Dans la catégorie Roman :
Les Déferlantes de Claudie Gallay
La Hague... Ici on dit que le vent est parfois tellement fort qu'il arrache les ailes des papillons. Sur ce bout de monde en point du Cotentin vit une poignée d'hommes. C'est sur cette terre âpre que la narratrice est venue se réfugier depuis l'automne. Employée par le centre ornithologique, elle arpente les landes, observe les falaises et leurs oiseaux migrateurs. La première fois qu'elle voit Lambert, c'est un jour de grande tempête. Sur la plage dévastée, la vieille Nan, que tout le monde craint et dit à moitié folle, croit reconnaître en lui le visage d'un certain Michel. D'autres, au village, ont pour lui des regards étranges. Come Lili, au comptoir de son bar, ou son père, l'ancien gardien du phare. Une photo disparaît, de vieux jouets réapparaissent. l'histoire de Lambert intrigue la narratrice et l'homme l'attire. En veut-il à la mer ou bien aux hommes? Dans les lamentations obsédantes du vent, chacun semble avoir quelque chose à faire.
Dans la catégorie Récit :
L'ange de Grozny de Asne Seierstad

Asne Seierstad a commencé sa carrière comme correspondante à Moscou, en couvrant le conflit tchétchène. Elle y est retournée dix ans plus tard et s’est rendu compte qu’en dépit du désintérêt de l’opinion publique, la tragédie continuait. Une tragédie qui a tué entre 10 et 15 pour cent de la population et qui a laissé dans son sillage une société défigurée et un prix à payer particulièrement lourd pour ses enfants.
L’auteur mêle ici la violente histoire du Caucase et la lutte menée par les militants pour la liberté au récit des voyages qu’elle a entrepris dans le plus grand secret ces deux dernières années. Une exploration unique de ce qu’est la vie dans une des régions les plus dangereuses et les plus politisées au monde.

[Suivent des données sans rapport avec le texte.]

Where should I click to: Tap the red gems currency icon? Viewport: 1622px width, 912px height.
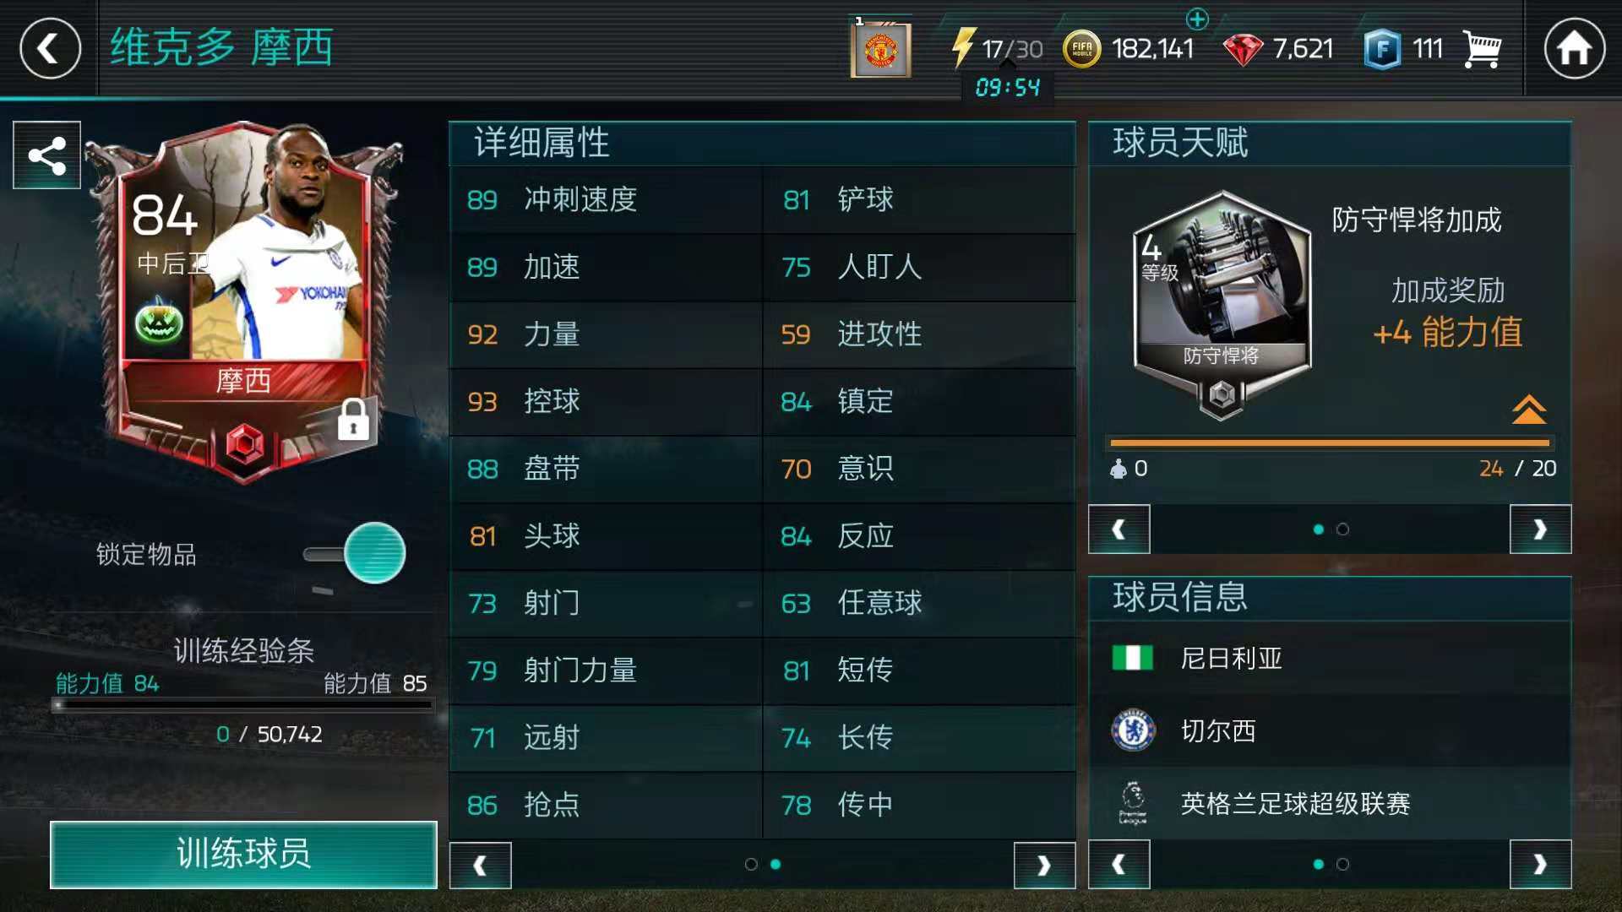tap(1242, 50)
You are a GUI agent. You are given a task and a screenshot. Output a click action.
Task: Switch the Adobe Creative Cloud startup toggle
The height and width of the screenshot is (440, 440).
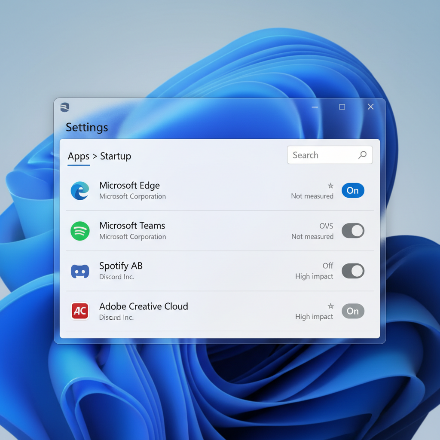point(353,311)

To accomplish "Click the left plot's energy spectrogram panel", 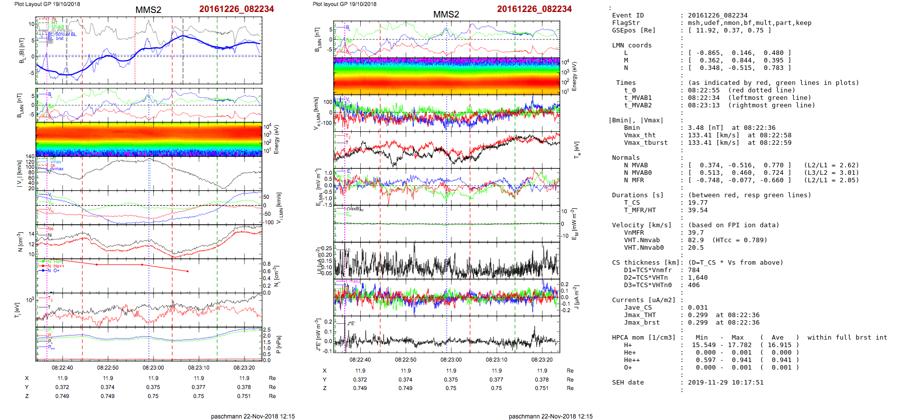I will tap(149, 139).
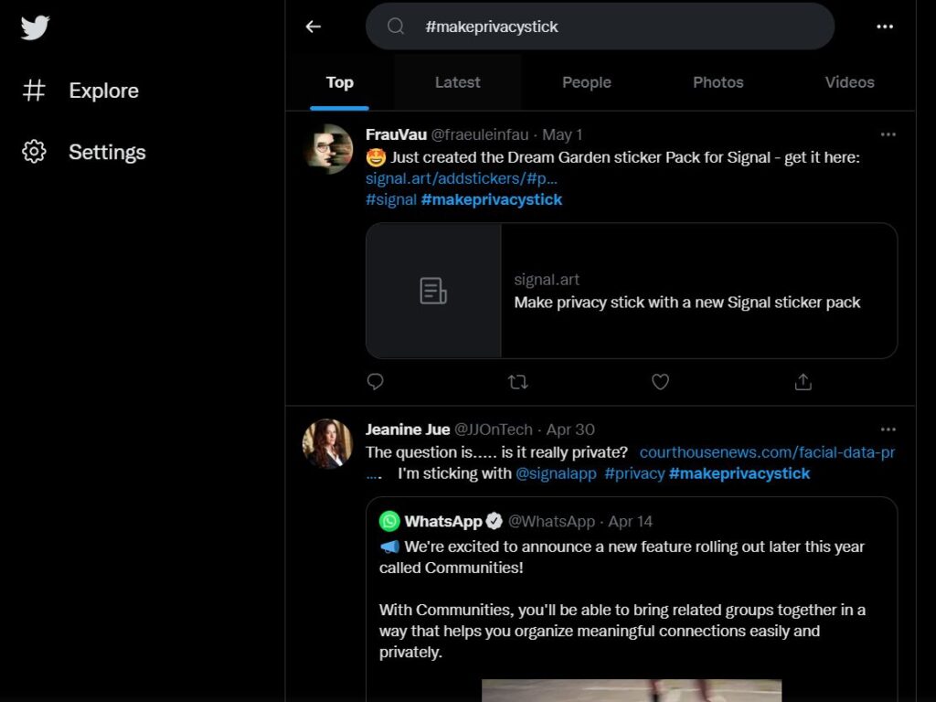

« J’avais une vingtaine d’années lorsque j’ai couvert la guerre en Tchétchénie, en 1995 et 1996, et encore aujourd’hui, je l’ai dans la peau. Pour la première fois, je rencontrais la mort et je comprenais ce que signifiaient la peur, la souffrance. […] Il y a deux ans, je me suis dit qu’il était temps d’y retourner. Revenir en Tchétchénie après une dizaine d’années d’absence fut une expérience éprouvante. Etre témoin de ce que la guerre a infligé à la population, rencontrer des enfants qui ont perdu leurs parents, des parents qui ont perdu leurs enfants, voir à quel point la société avait été brutalisée. J’ai rencontré un garçon qui vit dans les ruines ; il m’a raconté pourquoi il ne pouvait contrôler la violence de ses émotions : “Je suis mauvais, tout en moi est mauvais. Je n’ai qu’une envie : tuer et détruire. […]” Dans mon livre, je ne dénombre pas les victimes car il est impossible de dénombrer les cœurs endurcis, les enfances brisées. Je ne compte pas, je raconte. » Asne Seierstad.
Dans la catégorie Polar :
Dope de Sara Gran

Joey devrait être morte. D’une overdose. D’une balle tirée par un flic. D’un rencontre sordide. Pourtant elle s’en est tirée. Aujourd’hui, elle essaie tant bien que mal de refaire sa vie. Aussi, saute-t-elle sur l’occasion lorsqu’un couple fortuné de Long Island lui propose de retrouver leur fille Nadine, jeune étudiante disparue après avoir sombré dans la drogue. La police a cessé les recherches, les détectives ont échoué. Joey, dont l’itinéraire est semblable à celui de leur fille, est leur dernier espoir. Voici donc Joey de retour sur les lieux de sa déchéance, dans les bas-fonds de Manhattan, parmi les junkies, les dealers, les prostituées et les bars de nuit, un monde qu’elle croyait avoir définitivement laissé derrière elle. Plus encore que ses anciennes fréquentations, c’est son propre passé qu’elle devra affronter pour retrouver Nadine. Et elle n’est pas au bout de ses surprises.